Die Beklagte lehnte mit Bescheid vom 25.9.2018 die Gewährung von Entschädigungsleistungen aus Anlass des Unfalls vom 17.9.2018 ab. Hiergegen legte der Kläger am 5.8.2018 fristgerecht Widerspruch ein. Der Unfall habe sich auf direktem Wege von den Wohnräumen in den Arbeitsbereich ereignet und stelle deshalb einen Arbeitsunfall dar.
Die Beklagte wies den Widerspruch mit Widerspruchsbescheid vom 06.12.2018, dem Kläger zugestellt am 12.12.2018, als unbegründet zurück. Ein Versicherungsfall liege nicht vor. Denn auf einem Weg von den Privaträumen in den betrieblichen Bereich zum Zweck der Arbeitsaufnahme beginne der Unfallversicherungsschutz grundsätzlich erst mit dem Erreichen der Betriebsräume.
Hiergegen hat sich die am 11.01.2019 erhobene Klage gerichtet, mit der der Kläger dargelegt hat, er habe am 17.09.2018 morgens seine Arbeit aufnehmen wollen, sodass der Sturz auf der Treppe sich im Rahmen seiner Tätigkeit für seine Arbeitgeberin ereignet habe.
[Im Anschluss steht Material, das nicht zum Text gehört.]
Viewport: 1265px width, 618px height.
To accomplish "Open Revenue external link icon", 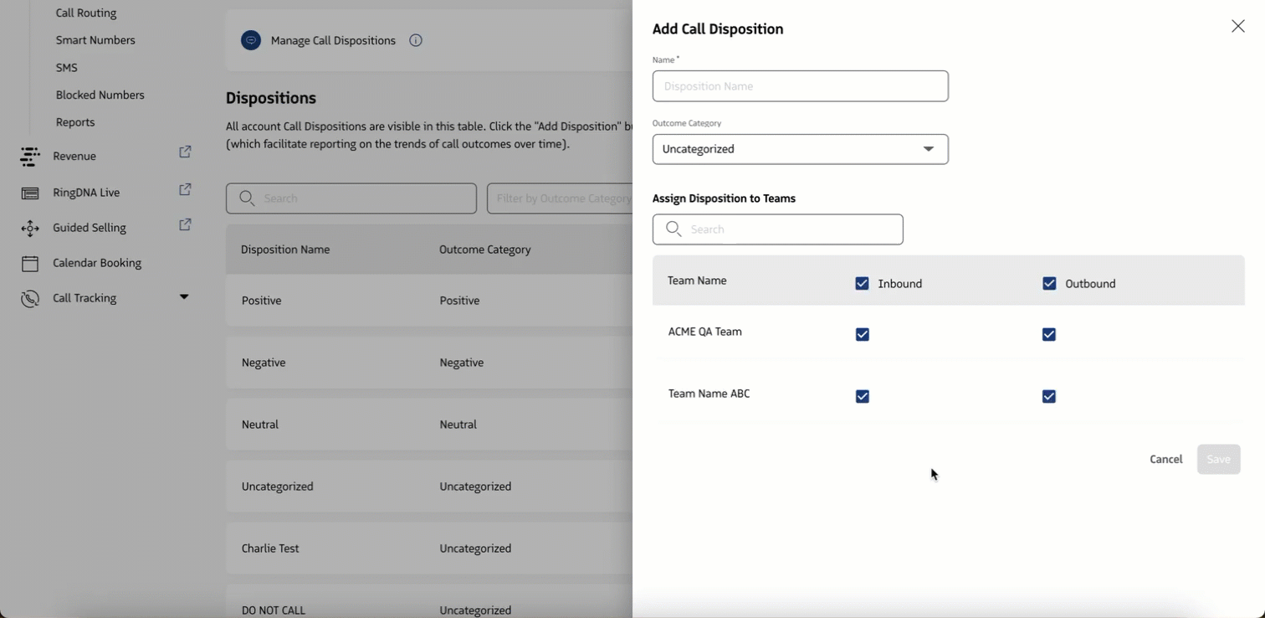I will pos(186,152).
Das Sozialgericht (SG) hat den Kläger im Rahmen seiner öffentlichen Sitzung vom 14.06.2019, zu der der Kläger eine Fotodokumentation über die räumlichen Verhältnissein dem von ihm bewohnten Mehrfamilienhaus überreicht hat, zu den räumlichen Gegebenheiten in der von ihm bewohnten Wohnung sowie zum konkreten Hergang des Sturzes angehört. Der Kläger hat im Wesentlichen ausgeführt: Er arbeite je nach Bedarf zu Hause. Dies sei in seinem Anstellungsvertrag schriftlich niedergelegt. Er sei Gebietsverkaufsleiter. In dieser Funktion werde von ihm erwartet, dass er ein Büro zur Verfügung stelle. Er erhalte von seinem Arbeitgeber auch eine Pauschale dafür, dass er im Homeoffice arbeite. Dies sei auch im Anstellungsvertrag so vorgesehen. In der vierten Etage, die auf dem ersten Bild der überreichten Aufnahmen zu sehen sei, befänden sich drei Räume, ein Ankleidezimmer, ein Bad und ein Schlafzimmer. Er sei am Unfalltag aus dem Badezimmer gekommen und habe zum Arbeitszimmer in der dritten Etage gehen wollen. Er frühstücke morgens eigentlich nie. Gelegentlich trinke er im Homeoffice einen Kaffee. Am 17.9.2018 sei er aber auf dem Weg vom Bad zum Arbeitsplatz gewesen. Er habe nicht etwa frühstücken oder sich Kaffee holen wollen. Er habe vielmehr zu arbeiten anfangen wollen. Über die EDV müsse sich auch dokumentieren lassen, dass er in der Regel um diese Uhrzeit - gegen 7:00 Uhr - morgens anfange zu arbeiten.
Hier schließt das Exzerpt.